Justice Department rescinds two Trump-era voting directives
(CNN)The Justice Department on Tuesday rescinded two voting-related memos issued by the Trump administration, including one that prompted a public corruption prosecutor to step down from his post because it upended decades of department policy on voter fraud investigations to not interfere in states' vote certification.
Acting
Attorney General Monty Wilkinson announced that the Justice Department
will pull back the November memo from former Attorney General William
Barr on vote fraud investigations and a second memo that gave Justice
Department blessing to efforts by some states to pull back expansions of
voting access, such as early or absentee voting, as a result of the
Covid crisis.
Republicans in some states are trying to change laws after President Donald Trump falsely complained that they led to fraud.
Barr's
November 9 memo to the Justice Department's District Election Officers,
repealed a decades-old policy on how prosecutors in the unit
investigated ballot fraud. Richard Pilger, who was the director of the
District Election Officers, resigned and returned to his role in the
public integrity section of the Justice Department.
At
the time, Barr told prosecutors that they can bypass procedural steps
during the investigation like interviewing witnesses during a period
when they usually need permission from the District Election Officers to
do so.
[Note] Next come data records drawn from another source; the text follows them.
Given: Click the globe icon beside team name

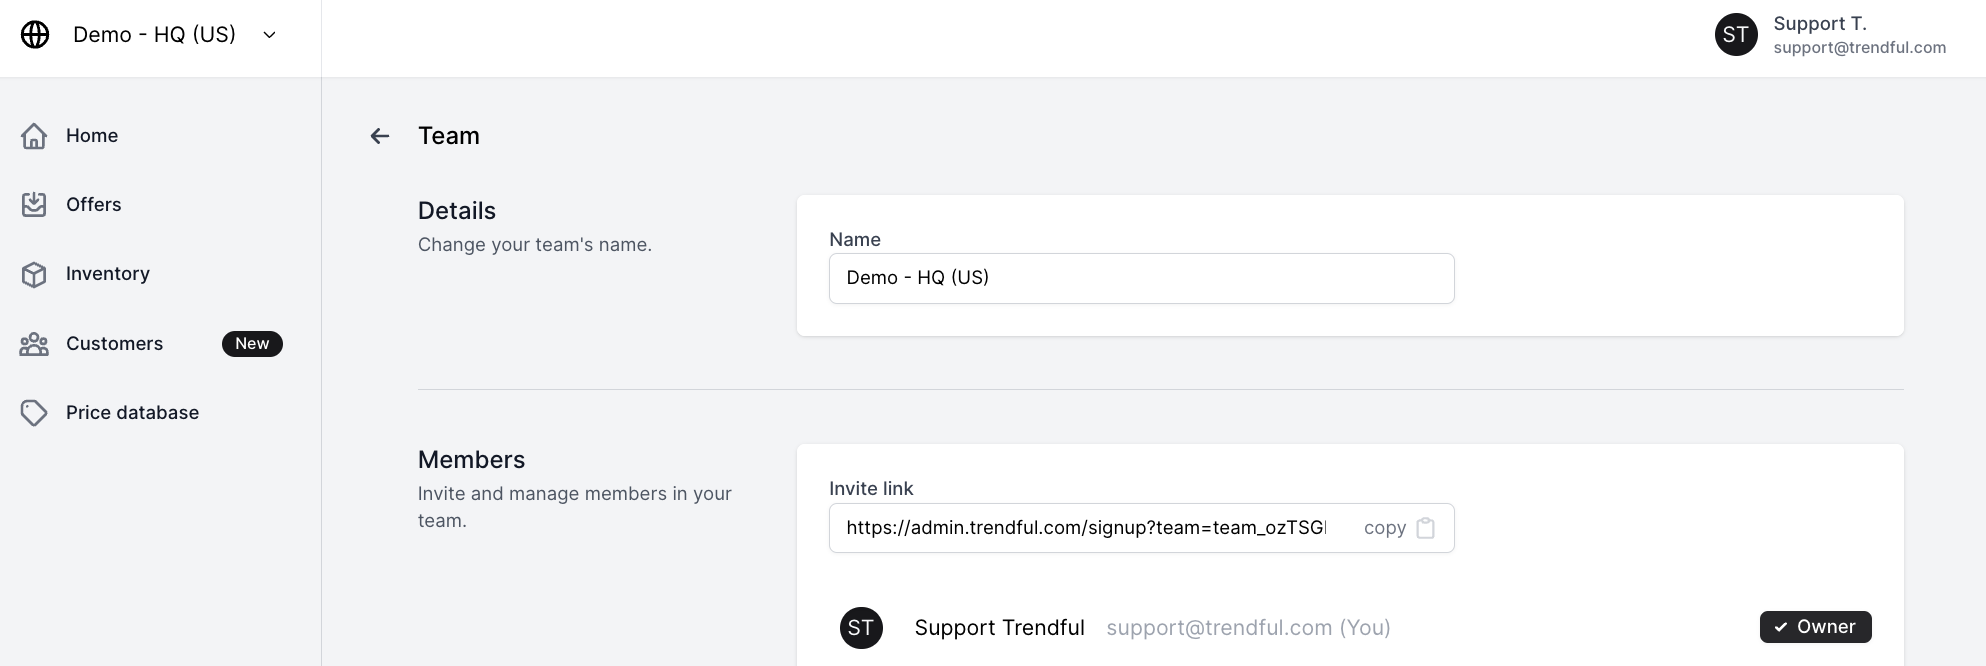Looking at the screenshot, I should [35, 35].
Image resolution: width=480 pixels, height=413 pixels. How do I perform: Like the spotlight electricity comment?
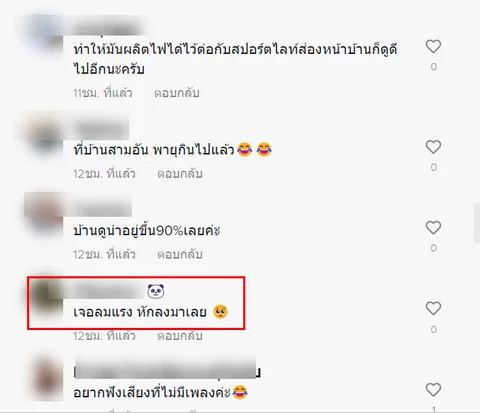coord(433,46)
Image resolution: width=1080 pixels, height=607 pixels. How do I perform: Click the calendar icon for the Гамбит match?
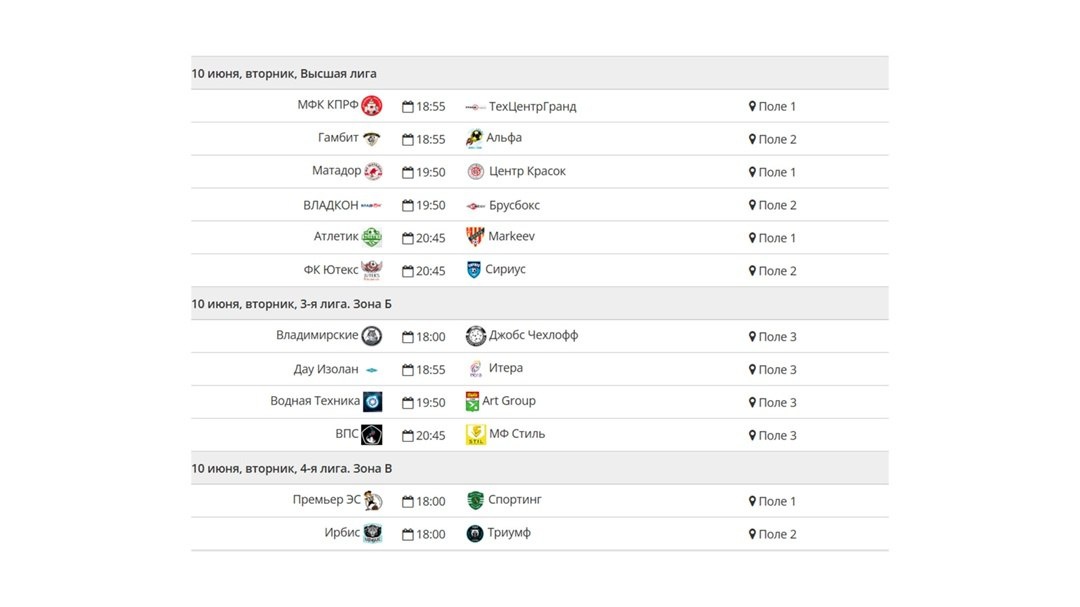click(x=408, y=139)
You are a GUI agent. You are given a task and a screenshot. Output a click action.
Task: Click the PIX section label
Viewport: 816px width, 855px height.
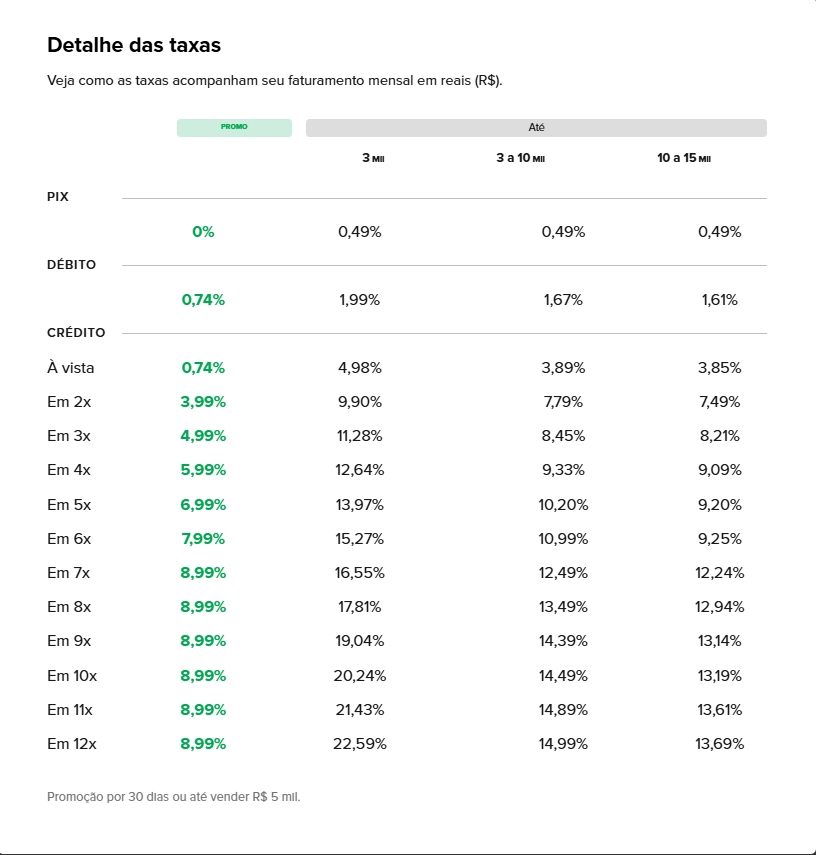[x=58, y=197]
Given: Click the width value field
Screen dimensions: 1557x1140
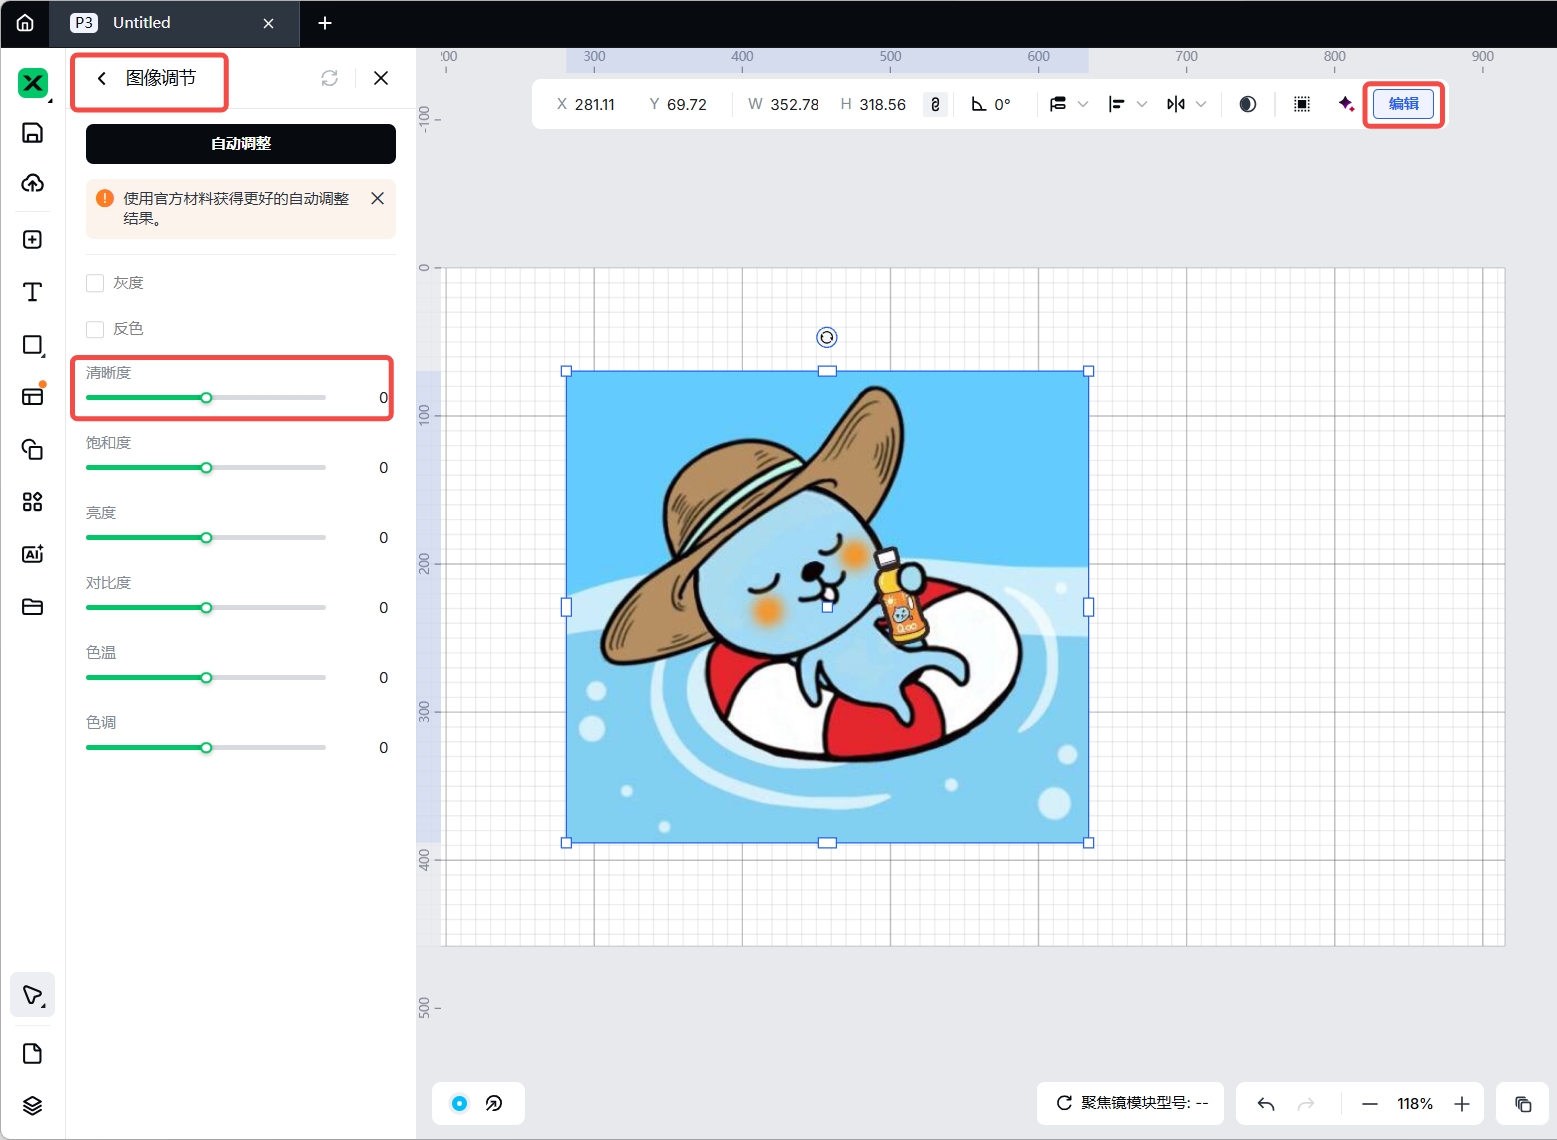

Barr publicly pushed former Trump's narrative of voter fraud until the former attorney general submitted his letter of resignation in December.
The memo moved 15 prosecutors from the District Election Officers unit to write a letter to Barr on November 13 urging him to rescind the policy change, saying it was "was not based on fact."
"The
Memorandum's abrogation of the Department's Election Non-Interference
Policy is not based in fact," they wrote. "It was developed and
announced without consulting non-partisan career professionals in the
field and at the Department. Finally, the timing of the Memorandum's
release thrusts career prosecutors into partisan politics."
Prior
to Barr's December 23 departure from the office, he admitted that there
was no evidence of voter fraud. Yet, submitted his last memo directing
the Civil Rights Division "to adopt the following enforcement policy: a
change in voting laws or procedures by a state or local jurisdiction
which readopts prior laws or procedures shall be presumed lawful unless
the prior regime was found to be unlawful," according to the memo.